● Information shown:
----

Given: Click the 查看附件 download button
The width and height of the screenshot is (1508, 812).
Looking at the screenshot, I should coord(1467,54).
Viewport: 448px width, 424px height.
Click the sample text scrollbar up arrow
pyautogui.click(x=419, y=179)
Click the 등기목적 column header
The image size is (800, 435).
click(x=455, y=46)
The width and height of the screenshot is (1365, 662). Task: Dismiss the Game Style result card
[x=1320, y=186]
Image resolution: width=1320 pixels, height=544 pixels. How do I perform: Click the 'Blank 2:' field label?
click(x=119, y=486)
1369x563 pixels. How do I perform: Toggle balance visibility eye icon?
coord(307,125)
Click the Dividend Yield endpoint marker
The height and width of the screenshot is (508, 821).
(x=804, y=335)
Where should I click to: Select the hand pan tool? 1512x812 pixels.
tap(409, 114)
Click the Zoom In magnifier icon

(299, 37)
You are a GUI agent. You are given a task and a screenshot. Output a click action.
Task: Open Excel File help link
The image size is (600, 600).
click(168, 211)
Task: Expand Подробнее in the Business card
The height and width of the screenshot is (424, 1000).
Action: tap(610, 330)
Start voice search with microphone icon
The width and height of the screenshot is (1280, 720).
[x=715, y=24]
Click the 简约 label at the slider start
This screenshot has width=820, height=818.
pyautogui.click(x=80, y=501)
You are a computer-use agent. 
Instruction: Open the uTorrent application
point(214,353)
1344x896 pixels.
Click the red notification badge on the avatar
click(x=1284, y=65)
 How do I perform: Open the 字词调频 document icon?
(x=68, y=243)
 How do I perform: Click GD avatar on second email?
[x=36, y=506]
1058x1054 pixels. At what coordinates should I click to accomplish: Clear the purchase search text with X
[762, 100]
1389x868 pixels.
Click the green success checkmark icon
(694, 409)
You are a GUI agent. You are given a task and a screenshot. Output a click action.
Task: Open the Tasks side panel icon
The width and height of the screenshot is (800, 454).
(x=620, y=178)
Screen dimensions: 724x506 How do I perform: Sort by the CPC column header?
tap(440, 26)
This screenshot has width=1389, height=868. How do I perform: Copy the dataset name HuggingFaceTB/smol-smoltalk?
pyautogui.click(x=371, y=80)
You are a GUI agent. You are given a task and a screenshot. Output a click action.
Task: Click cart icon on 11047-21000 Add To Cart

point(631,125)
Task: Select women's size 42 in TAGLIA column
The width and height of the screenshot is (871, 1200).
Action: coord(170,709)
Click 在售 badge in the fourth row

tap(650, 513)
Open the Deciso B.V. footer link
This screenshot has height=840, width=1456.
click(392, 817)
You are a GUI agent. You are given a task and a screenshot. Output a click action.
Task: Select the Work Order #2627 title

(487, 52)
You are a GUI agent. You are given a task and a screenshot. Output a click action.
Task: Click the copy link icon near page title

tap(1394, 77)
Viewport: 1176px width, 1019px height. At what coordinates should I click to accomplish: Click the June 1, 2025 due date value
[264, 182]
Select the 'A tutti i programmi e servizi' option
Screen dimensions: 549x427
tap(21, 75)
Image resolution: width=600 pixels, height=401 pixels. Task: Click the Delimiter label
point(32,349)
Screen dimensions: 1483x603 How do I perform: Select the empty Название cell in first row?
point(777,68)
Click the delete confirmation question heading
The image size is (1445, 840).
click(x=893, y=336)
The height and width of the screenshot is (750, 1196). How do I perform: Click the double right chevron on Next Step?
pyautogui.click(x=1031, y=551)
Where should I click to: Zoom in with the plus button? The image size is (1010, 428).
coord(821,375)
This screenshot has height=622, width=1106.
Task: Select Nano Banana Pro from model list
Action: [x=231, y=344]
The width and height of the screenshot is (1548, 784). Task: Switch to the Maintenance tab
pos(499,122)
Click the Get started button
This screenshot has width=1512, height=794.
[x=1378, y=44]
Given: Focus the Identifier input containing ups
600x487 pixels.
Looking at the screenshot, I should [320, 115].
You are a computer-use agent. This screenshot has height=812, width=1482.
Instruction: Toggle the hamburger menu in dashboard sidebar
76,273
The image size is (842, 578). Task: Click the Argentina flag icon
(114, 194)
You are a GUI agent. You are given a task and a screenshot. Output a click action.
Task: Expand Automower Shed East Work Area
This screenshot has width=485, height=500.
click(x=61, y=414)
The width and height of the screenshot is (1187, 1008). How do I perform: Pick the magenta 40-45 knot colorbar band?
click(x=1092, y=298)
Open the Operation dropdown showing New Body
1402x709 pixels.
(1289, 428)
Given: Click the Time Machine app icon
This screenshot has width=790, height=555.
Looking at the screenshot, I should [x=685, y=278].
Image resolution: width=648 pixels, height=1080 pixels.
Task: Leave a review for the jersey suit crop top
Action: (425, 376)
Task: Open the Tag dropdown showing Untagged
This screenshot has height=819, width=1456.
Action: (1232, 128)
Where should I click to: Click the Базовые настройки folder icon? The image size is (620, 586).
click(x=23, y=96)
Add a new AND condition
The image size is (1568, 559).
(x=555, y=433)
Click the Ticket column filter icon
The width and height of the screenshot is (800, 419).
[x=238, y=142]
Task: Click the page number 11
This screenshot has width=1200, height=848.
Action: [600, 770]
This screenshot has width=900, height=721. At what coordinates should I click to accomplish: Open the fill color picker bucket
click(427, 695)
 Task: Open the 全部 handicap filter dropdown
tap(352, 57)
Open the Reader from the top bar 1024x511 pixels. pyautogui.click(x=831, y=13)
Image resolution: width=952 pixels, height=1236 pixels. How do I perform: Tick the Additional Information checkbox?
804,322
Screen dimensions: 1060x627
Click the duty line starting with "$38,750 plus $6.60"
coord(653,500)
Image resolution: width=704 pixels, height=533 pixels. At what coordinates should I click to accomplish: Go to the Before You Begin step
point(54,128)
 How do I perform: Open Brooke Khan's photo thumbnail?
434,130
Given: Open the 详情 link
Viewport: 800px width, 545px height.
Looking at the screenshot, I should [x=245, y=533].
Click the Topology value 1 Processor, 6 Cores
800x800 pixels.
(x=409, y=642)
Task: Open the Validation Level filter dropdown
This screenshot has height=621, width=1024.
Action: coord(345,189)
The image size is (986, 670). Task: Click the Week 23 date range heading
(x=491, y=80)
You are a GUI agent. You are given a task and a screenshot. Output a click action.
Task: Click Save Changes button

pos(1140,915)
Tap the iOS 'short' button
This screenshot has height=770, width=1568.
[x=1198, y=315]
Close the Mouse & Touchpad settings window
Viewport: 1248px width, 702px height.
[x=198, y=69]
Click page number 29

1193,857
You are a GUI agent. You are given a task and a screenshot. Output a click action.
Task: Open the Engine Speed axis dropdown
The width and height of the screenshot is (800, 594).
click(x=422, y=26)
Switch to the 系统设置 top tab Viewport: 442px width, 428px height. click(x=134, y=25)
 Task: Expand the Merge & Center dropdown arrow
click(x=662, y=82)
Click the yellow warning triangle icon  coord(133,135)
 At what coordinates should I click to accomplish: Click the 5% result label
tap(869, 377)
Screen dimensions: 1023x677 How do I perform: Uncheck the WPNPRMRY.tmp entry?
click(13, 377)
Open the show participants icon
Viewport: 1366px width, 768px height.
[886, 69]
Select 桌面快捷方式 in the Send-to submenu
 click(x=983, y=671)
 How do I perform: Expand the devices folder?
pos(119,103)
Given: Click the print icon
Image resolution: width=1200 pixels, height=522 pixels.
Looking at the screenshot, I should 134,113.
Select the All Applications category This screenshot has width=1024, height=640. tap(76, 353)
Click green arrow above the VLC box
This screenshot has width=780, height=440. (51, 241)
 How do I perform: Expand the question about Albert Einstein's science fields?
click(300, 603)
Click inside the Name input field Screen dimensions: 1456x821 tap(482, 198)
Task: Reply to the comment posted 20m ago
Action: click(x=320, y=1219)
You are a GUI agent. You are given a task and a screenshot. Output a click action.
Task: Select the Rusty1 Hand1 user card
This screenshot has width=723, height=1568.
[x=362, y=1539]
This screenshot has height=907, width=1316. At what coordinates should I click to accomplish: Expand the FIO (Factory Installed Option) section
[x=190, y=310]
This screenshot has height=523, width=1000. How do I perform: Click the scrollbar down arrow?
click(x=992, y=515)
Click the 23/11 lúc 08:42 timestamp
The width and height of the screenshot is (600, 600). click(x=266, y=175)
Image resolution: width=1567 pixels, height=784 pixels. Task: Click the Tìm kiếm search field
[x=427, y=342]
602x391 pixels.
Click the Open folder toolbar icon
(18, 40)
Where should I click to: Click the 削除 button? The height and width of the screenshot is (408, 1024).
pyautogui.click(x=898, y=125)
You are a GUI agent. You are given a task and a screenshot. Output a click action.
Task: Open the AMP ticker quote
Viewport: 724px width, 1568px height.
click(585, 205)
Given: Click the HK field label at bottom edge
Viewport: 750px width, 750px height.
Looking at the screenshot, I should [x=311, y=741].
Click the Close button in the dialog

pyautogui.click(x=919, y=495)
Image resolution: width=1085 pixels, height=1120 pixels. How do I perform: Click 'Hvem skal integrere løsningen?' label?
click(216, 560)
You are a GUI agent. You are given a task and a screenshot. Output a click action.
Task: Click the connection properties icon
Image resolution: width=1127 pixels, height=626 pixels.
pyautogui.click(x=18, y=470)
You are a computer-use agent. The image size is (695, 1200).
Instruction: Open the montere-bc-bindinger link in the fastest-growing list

----

For every line of the records with the string "computer", add one to a tally; give the final tally alone.

● Task response: 3